Si hay algo que siempre me ha llamado la atención de todos los presidentes del gobierno, no sólo españoles, sino también extranjeros, es el desgaste físico que sufren durante su mandato. Pareciera que el tiempo pasara más rápido por ellos que por el resto de los mortales. No sé si este detalle habrá tenido que ver con que no me dedique a la política, pero les ves al principio de su mandato y les comparas con su foto final y dan penita.
No me extraña nada, por supuesto. Gobernar debe de ser una auténtica angustia. Gobernar con responsabilidad, quiero decir. Lo que desde la barra del bar se ve tan fácil, o lo que otros arreglarían en un solo tuit, en la práctica es complicadísimo. No es sencillo tomar decisiones cuando no tienes todo los medios del mundo para hacer feliz a un país. Los cambios prometidos en la campaña electoral —si la hubiere—, los compromisos económicos adquiridos, vistos en toda su amplitud y complejidad, sentado en el sillón del jefe del gobierno, no deben ser tan fáciles de resolver; a no ser que seas Eduardo Garzón y te líes a imprimir dinero como un loco, claro.
Quizá al que menos se le ha notado ese declive ha sido a Rajoy pero, si se fijan ustedes, el tinte del pelo, cada vez más rojizo, para cubrir la cana, en comparación con el blanco de la barba, ya empezaba a ser alarmante.

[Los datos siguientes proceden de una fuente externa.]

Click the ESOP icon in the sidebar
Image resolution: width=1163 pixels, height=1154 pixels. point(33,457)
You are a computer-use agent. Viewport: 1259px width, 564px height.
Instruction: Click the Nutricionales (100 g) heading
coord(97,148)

Incluso Zapatero, político al que hasta hace poco tenía por el ser más irresponsable de la tierra, estaba más cansado al final de su legislatura. Ese caso habría de tratarse aparte. Porque ZP vivió en los mundos de yupi, con su Sonsoles en La Moncloa durante varios años democratizando España y haciendo feliz a todo el mundo —o al menos eso creía él— hasta esa cruenta mañana del 12 de mayo de 2010, en la que la crisis económica le dio una bofetada de realidad que le despejó el cerebro de una sola pasada, ni faltó cara ni sobró mano. No sabremos nunca si el expresidente maduró o le “maduraron” —debió ser una premonición de sus quehaceres actuales—; me inclino a pensar que el tortazo le vino de Europa. El caso es que, de la noche a la mañana, José Luis tuvo que hacer políticas de persona mayor y anunció los recortes económicos más brutales de la historia reciente. ZP perdió la sonrisa, unos kilos y a todos sus admiradores —muchos y muy famosos, los de la ceja—, así que él también pareció encogerse físicamente y su pelo encaneció.

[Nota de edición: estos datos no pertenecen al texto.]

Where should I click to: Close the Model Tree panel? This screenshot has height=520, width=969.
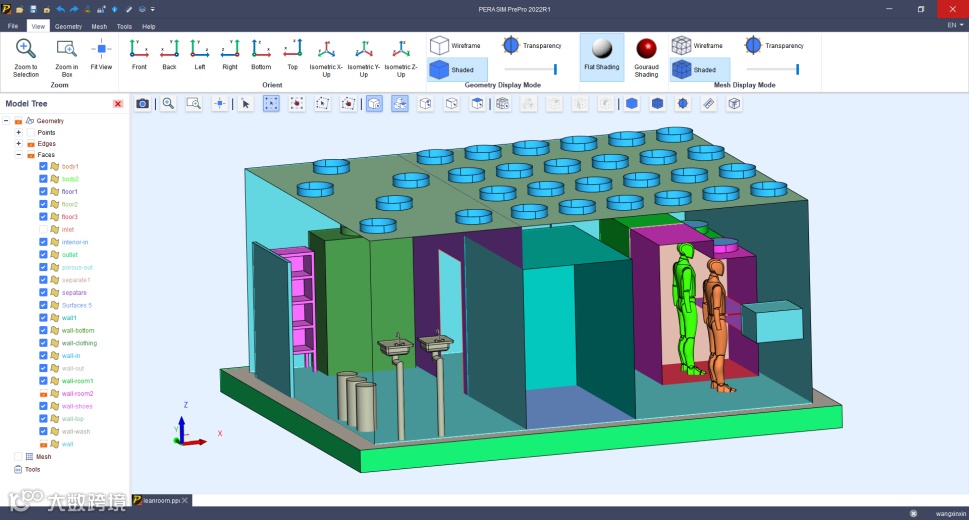[118, 103]
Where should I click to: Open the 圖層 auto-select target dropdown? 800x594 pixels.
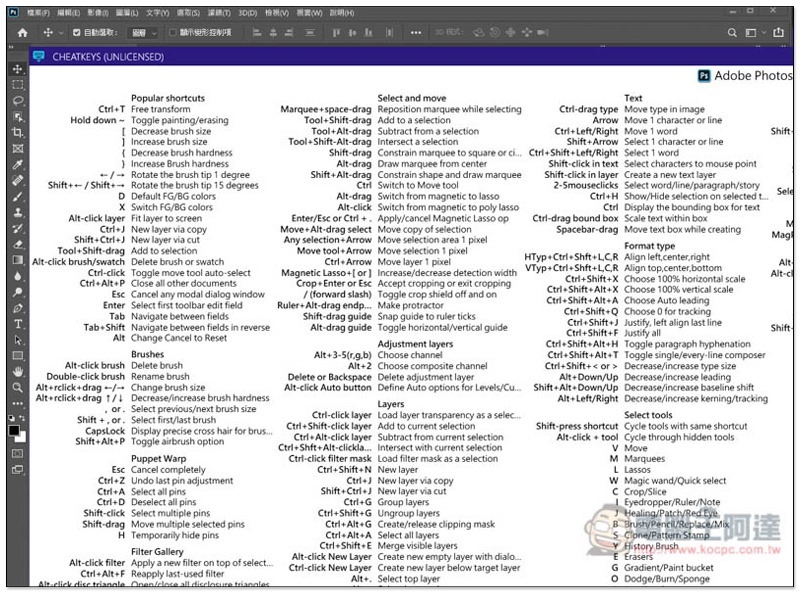[x=143, y=33]
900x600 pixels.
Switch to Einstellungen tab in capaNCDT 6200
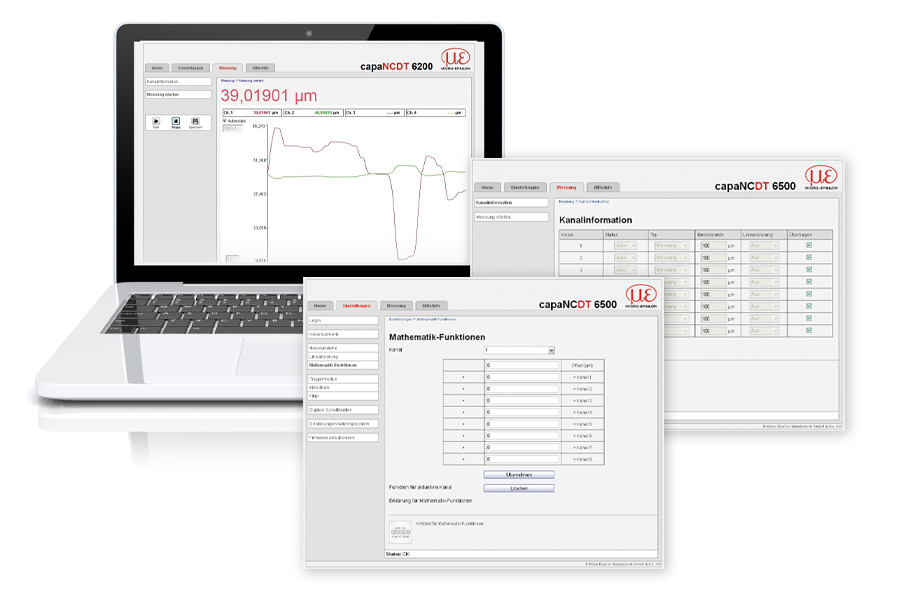click(x=190, y=68)
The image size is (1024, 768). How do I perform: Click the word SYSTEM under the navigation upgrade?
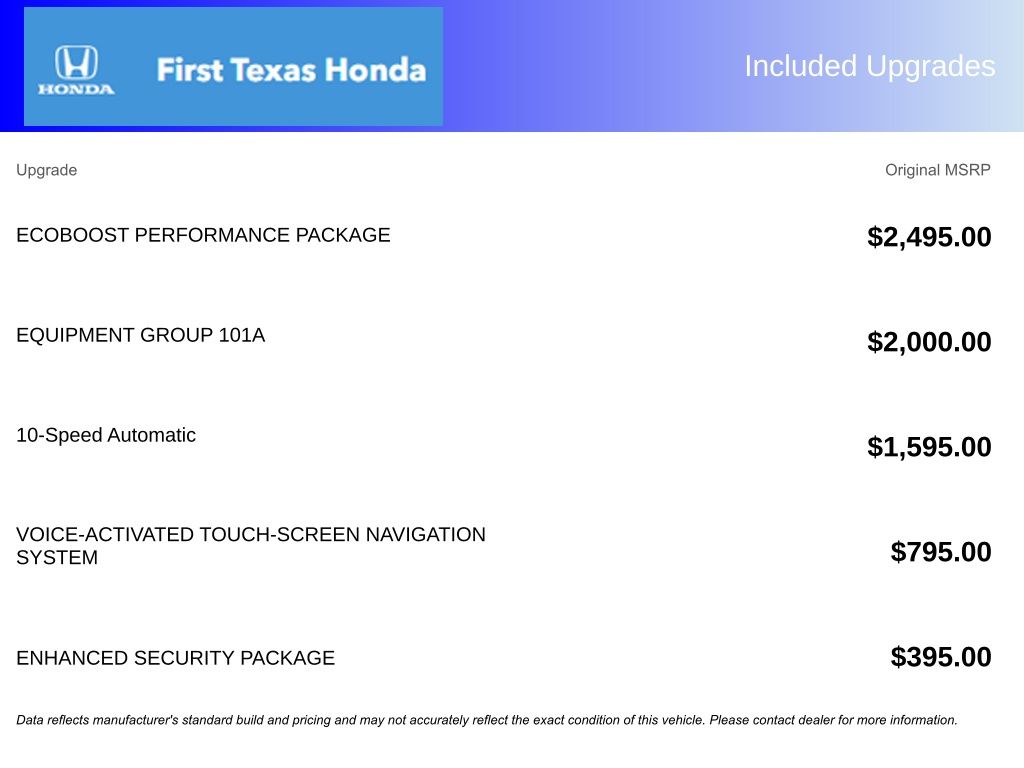tap(57, 558)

En el caso de Sánchez, llevaba ya nuestro presidente por sorpresa en La Moncloa unos dos meses y el pueblo sin saber el estado anímico del líder. Ni una rueda de prensa, ni un plasma; tan solo un vídeo suyo haciendo el ganso por los jardines de su nuevo hogar —anhelado como nada en el mundo por cierto—.
Por fin llegó el día en que habló, y de lo que dijo tan sólo se me quedó una frase en la cabeza —esto me pasa mucho últimamente debido al cansancio, espero, porque si no es la edad—, pero es que lo demás tampoco debió ser muy relevante. Un gobierno feminista y no sé qué más. Preguntado el señor presidente del Gobierno si había tenido algún disgusto en este tiempo, nuestro Sánchez, más súpersanchez que nunca, miró al periodista y le dijo con una sonrisa tipo nosédequécoñomehablausté: “no me he llevado ningún disgusto”.
Ya no me quedó duda alguna. Sánchez es un irresponsable y un bobo de solemnidad. Soy de las que cree que una persona que siempre está contenta es que o bien es muy necia o bien está drogada. En este caso Pedro no es consciente del cargo que tiene y lo interpreta como un juego en el que tan sólo tiene que hacer los equilibrios necesarios; como si fuera un juego de cálculo, para conservar el poder. Un poder que para él consiste en vivir en una supercasa y en hacer felices a sus amigos, dándoles trabajos maravillosos, colocando a Begoña en no sé dónde, o recibiendo a Merkel en Doñana, enfundado en un pantalón pitillo que exhiba su apolíneo cuerpo. En fin, una vida feliz. Creo que él no se siente presidente del gobierno, se siente monarca absoluto.
El único contacto que tiene con la realidad quizá sea el sentido del tiempo. No sabe cuánto puede durar este regalo de la vida, y para toda la vida —por fin tiene su renta vitalicia—, y no ha perdido ni medio segundo en dejar a los suyos colocaos.
No sé cuándo se llevará Pedro el disgutazo, pero no duden de que ese disgusto se lo darán en todo nuestro trasero. Quizá por eso está siempre tan contento.